◆ **Data to process**

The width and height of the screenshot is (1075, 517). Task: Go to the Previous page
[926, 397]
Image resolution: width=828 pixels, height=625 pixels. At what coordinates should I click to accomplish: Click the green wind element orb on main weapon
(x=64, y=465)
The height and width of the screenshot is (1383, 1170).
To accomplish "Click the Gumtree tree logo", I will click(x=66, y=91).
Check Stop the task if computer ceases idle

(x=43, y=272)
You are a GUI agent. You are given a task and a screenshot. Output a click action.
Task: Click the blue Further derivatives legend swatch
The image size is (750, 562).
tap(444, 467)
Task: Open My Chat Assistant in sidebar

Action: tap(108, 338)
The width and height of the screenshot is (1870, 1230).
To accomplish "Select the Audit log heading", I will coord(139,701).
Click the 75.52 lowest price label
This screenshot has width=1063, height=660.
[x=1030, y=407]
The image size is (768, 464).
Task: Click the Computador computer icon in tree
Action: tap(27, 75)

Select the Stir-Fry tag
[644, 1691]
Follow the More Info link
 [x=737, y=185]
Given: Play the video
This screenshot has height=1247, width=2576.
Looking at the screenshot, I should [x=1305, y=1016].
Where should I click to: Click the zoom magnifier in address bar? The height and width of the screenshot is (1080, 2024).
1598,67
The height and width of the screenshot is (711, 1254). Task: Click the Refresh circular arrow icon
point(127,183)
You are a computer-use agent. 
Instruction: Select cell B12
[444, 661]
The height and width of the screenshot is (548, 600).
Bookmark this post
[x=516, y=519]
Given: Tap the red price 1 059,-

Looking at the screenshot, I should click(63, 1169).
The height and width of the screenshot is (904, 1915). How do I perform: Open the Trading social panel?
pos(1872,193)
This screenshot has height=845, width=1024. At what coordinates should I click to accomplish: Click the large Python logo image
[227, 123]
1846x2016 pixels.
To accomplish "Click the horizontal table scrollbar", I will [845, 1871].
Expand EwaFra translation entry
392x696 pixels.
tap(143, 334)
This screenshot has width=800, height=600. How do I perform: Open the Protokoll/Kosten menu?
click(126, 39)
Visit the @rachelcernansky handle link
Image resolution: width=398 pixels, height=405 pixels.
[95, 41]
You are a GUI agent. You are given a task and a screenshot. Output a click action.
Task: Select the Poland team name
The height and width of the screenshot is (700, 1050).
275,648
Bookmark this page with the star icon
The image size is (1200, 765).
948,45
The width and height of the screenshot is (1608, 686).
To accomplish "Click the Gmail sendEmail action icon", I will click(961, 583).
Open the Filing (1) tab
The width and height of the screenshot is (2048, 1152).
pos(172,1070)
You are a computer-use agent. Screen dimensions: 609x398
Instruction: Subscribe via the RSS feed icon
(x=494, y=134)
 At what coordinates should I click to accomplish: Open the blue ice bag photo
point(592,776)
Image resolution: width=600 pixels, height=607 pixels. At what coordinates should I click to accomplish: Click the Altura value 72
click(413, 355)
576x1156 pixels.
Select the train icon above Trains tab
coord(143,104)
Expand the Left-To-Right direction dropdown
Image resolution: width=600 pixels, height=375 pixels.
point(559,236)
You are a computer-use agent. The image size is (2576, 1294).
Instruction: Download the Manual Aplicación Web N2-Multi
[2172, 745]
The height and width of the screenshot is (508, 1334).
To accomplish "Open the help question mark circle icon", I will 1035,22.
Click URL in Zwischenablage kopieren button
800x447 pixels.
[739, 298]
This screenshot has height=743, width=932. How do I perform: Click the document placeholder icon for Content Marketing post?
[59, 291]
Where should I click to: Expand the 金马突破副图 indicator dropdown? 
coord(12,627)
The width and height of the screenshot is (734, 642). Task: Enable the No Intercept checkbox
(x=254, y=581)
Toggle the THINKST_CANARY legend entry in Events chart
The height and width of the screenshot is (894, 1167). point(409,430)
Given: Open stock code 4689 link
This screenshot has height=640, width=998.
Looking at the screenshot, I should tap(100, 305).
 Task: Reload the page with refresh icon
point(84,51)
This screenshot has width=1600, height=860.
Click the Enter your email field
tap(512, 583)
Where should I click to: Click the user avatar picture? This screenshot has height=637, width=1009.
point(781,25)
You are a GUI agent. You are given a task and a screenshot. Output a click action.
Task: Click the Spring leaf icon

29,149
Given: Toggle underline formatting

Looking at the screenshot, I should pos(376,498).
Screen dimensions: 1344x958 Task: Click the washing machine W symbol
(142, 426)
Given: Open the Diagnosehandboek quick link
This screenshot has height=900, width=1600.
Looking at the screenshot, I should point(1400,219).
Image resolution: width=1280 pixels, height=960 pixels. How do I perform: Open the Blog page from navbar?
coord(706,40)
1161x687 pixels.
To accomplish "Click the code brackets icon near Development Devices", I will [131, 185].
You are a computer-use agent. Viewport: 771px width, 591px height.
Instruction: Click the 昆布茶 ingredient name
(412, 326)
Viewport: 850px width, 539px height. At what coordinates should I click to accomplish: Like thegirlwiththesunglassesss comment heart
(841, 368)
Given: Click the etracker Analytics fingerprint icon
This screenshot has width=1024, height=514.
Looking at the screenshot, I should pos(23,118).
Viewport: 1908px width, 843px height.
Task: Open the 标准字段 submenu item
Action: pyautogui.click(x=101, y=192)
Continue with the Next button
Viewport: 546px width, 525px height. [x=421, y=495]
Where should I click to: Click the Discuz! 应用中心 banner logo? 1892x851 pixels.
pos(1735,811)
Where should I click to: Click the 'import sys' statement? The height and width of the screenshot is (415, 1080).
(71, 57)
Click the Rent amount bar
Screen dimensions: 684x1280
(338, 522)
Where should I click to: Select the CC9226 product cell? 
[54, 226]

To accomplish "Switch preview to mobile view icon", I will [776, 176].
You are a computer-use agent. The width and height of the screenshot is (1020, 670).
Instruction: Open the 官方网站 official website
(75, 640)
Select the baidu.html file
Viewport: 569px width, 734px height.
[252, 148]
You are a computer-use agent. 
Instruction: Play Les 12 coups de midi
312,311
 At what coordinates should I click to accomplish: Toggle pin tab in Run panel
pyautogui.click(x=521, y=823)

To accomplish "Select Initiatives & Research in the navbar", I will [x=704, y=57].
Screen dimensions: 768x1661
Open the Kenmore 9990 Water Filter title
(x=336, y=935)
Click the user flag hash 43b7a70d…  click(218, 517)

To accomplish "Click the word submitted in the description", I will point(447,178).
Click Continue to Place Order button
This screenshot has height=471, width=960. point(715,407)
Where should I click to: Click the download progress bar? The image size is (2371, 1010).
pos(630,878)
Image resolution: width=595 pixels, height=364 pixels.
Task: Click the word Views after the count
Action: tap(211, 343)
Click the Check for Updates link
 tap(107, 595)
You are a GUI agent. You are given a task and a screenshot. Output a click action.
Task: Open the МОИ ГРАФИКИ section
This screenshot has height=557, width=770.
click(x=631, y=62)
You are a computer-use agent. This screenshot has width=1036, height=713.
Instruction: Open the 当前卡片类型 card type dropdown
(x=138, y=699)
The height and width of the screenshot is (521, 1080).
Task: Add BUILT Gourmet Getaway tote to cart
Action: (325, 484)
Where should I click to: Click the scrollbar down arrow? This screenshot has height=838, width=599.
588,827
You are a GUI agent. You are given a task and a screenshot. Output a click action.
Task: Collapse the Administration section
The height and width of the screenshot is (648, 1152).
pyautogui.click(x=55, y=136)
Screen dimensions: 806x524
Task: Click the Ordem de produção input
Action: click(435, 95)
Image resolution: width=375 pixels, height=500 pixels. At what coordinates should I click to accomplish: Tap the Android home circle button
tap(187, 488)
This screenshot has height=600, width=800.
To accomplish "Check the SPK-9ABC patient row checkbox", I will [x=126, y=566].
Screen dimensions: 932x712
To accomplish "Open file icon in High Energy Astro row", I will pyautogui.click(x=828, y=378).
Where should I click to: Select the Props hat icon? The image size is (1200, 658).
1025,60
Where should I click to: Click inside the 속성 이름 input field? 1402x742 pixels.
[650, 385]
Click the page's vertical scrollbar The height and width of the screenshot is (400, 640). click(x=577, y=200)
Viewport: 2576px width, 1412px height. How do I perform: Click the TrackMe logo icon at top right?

◆ **Directions for this task**
Convert everything in the listing from the line containing "The height and width of the screenshot is (711, 1254)." down to the line containing "click(413, 355)", both ends included, into a JSON list of strings with one string per line, leaving out blank lines.

◆ **Response**
[
  "The height and width of the screenshot is (711, 1254). Task: Click the Refresh circular arrow icon",
  "point(127,183)",
  "You are a computer-use agent. ",
  "Instruction: Select cell B12",
  "[444, 661]",
  "The height and width of the screenshot is (548, 600).",
  "Bookmark this post",
  "[x=516, y=519]",
  "Given: Tap the red price 1 059,-",
  "Looking at the screenshot, I should click(63, 1169).",
  "The height and width of the screenshot is (904, 1915). How do I perform: Open the Trading social panel?",
  "pos(1872,193)",
  "This screenshot has height=845, width=1024. At what coordinates should I click to accomplish: Click the large Python logo image",
  "[227, 123]",
  "1846x2016 pixels.",
  "To accomplish \"Click the horizontal table scrollbar\", I will [845, 1871].",
  "Expand EwaFra translation entry",
  "392x696 pixels.",
  "tap(143, 334)",
  "This screenshot has width=800, height=600. How do I perform: Open the Protokoll/Kosten menu?",
  "click(126, 39)",
  "Visit the @rachelcernansky handle link",
  "Image resolution: width=398 pixels, height=405 pixels.",
  "[95, 41]",
  "You are a GUI agent. You are given a task and a screenshot. Output a click action.",
  "Task: Select the Poland team name",
  "The height and width of the screenshot is (700, 1050).",
  "275,648",
  "Bookmark this page with the star icon",
  "The image size is (1200, 765).",
  "948,45",
  "The width and height of the screenshot is (1608, 686).",
  "To accomplish \"Click the Gmail sendEmail action icon\", I will click(961, 583).",
  "Open the Filing (1) tab",
  "The width and height of the screenshot is (2048, 1152).",
  "pos(172,1070)",
  "You are a computer-use agent. Screen dimensions: 609x398",
  "Instruction: Subscribe via the RSS feed icon",
  "(x=494, y=134)",
  " At what coordinates should I click to accomplish: Open the blue ice bag photo",
  "point(592,776)",
  "Image resolution: width=600 pixels, height=607 pixels. At what coordinates should I click to accomplish: Click the Altura value 72",
  "click(413, 355)"
]